POOR HOOF HEALTH IN HORSES
In a report from a veterinary clinic in England, the authors identify a link between poor hoof health and non-grazing or stabling among horses and attribute the connection to a lack of naturally occurring MSM in lush pastureland. Horses and foals, when stabled and fed processed, low-protein, or milk replacer feedstuffs, are most liable to be sulfur-deficient. The authors stated: “Results have been quite revealing to the expressed delight of owners, farriers and ourselves alike.

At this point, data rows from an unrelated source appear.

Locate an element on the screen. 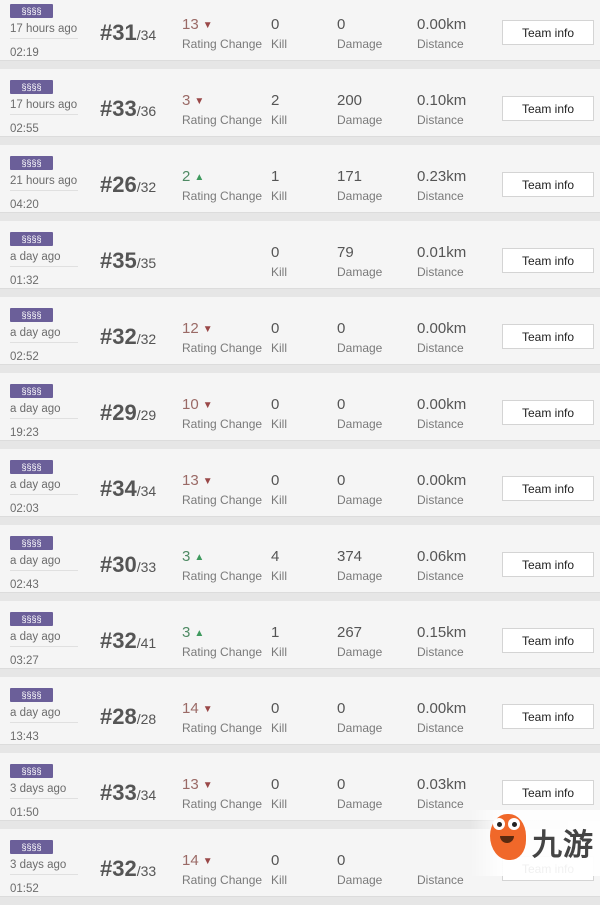  placement-rank: #26 is located at coordinates (118, 184).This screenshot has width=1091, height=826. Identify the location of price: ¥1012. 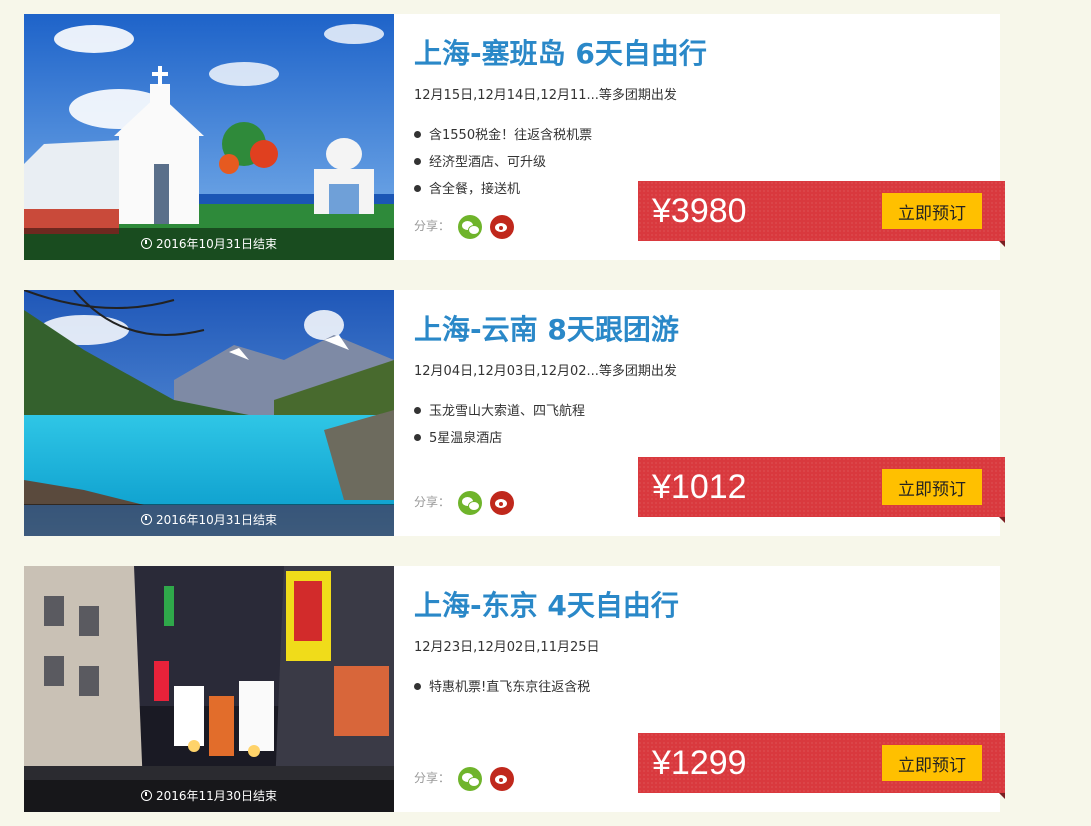
(700, 487).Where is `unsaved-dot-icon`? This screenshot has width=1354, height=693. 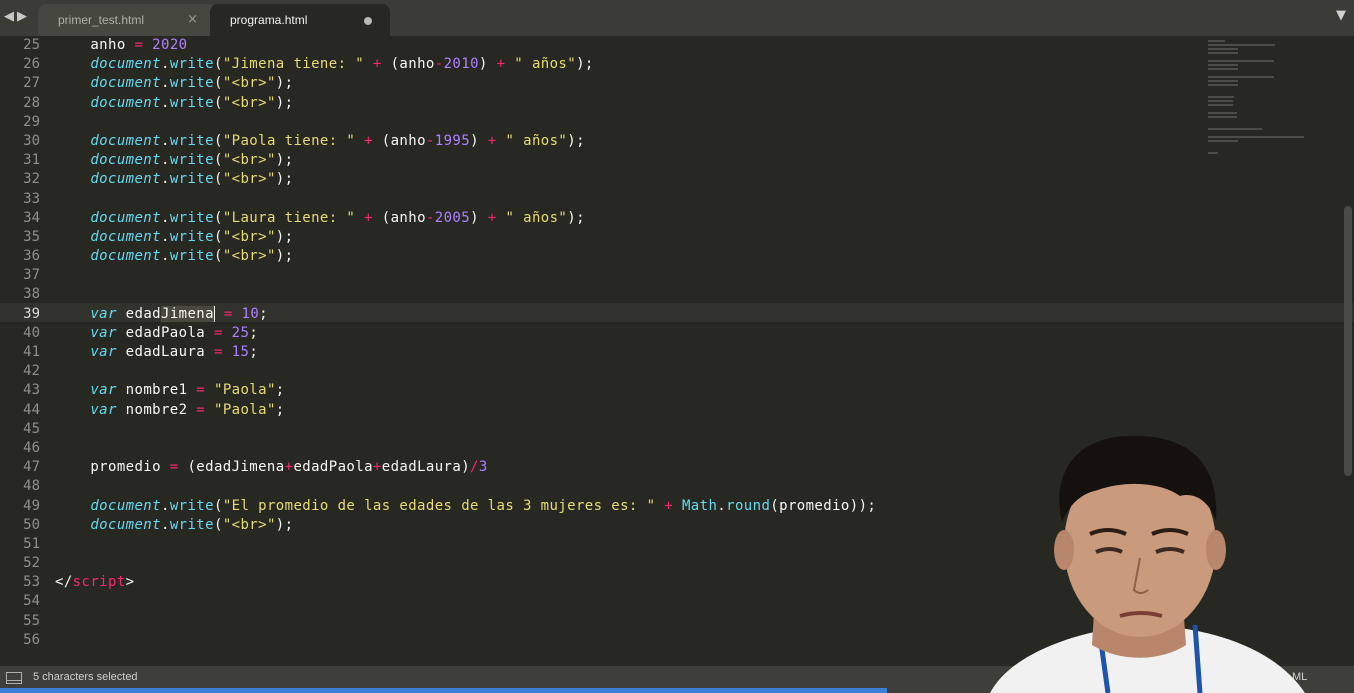
unsaved-dot-icon is located at coordinates (368, 21).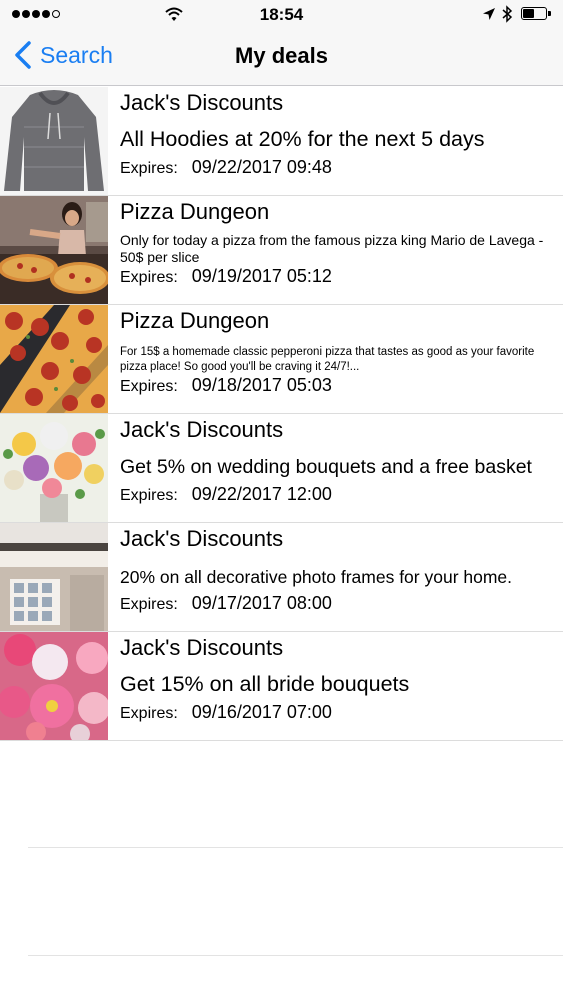  Describe the element at coordinates (54, 141) in the screenshot. I see `hoodie-photo` at that location.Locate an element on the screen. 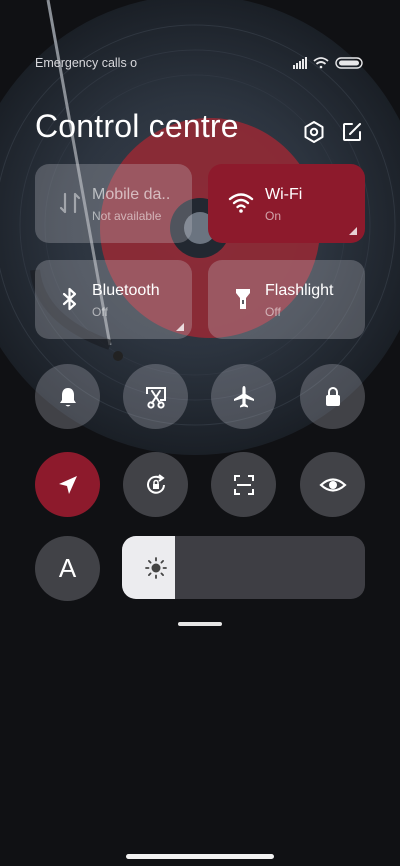 This screenshot has width=400, height=866. tile-mobile-data: Mobile da.. Not available is located at coordinates (114, 204).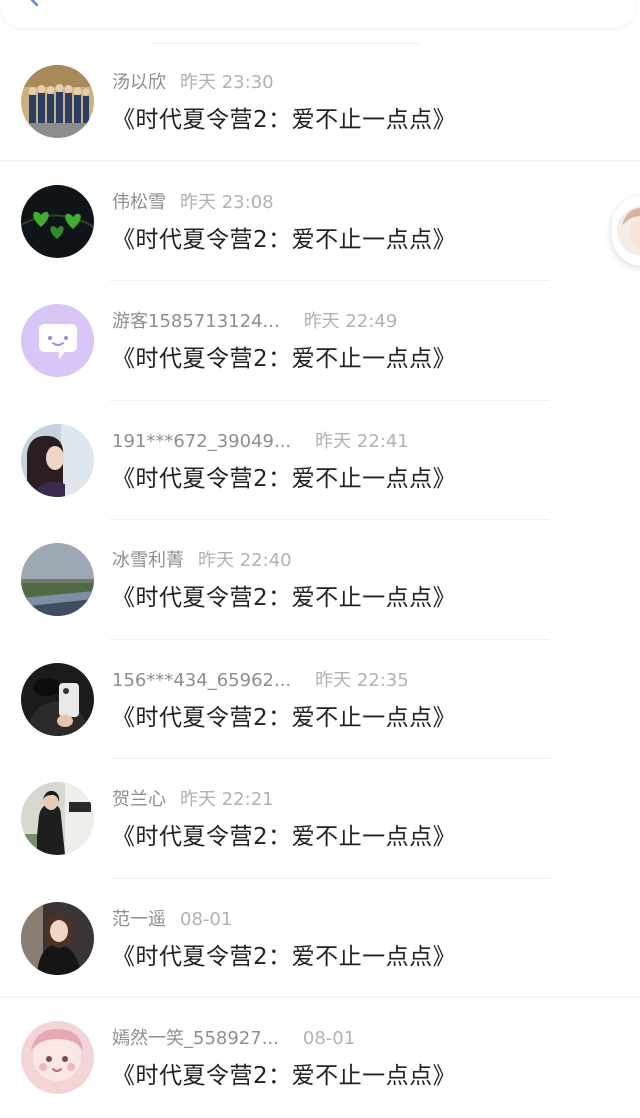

MSM visibly demonstrated rapid resolution in both hoof quality and growth.
This reversal to normality was manifest not only from within the coronary band (i.e., the growth
center for the hoof) but also showed a dramatic improvement in quality within the hoof wall closer to the bearing surface (i.e., where the shoe is fitted}. The reason for this latter curious and unprecedented finding is unknown. One suggestion is that MSM somehow increases moisturization in the hoof wall. “Taking into account all of the few dozen, and often on-going, cases where MSM feed supplementation has been applied, we have found (almost} without failure that MSM evokes effective hoof resolution. This was brought about far sooner than had been achieved, for example, in past experiences with biotin. Incidentally, at present biotin is the most utilized hoof growth supplement.” These authors reported that horses given daily doses of MSM returned to their sporting, riding, and shoeing activity quicker than the authors had imagined possible. They suggest that other minerals (e.g., zinc, calcium) can be administered concomitantly. Specifically, the authors recommend 2.5 to 10 grams of MSM per day in feed, which is approximately 5 to 10 times what they estimate the animal would obtain naturally from grazing in lush pastureland. A large 1,100-pound (500 kg} horse has an average MSM intake per feeding of 0.5 to 1.0 gram. The authors recommend preventive feeding of MSM to stabled horses and foals “against a fair chance of developing poor hooves later in life.”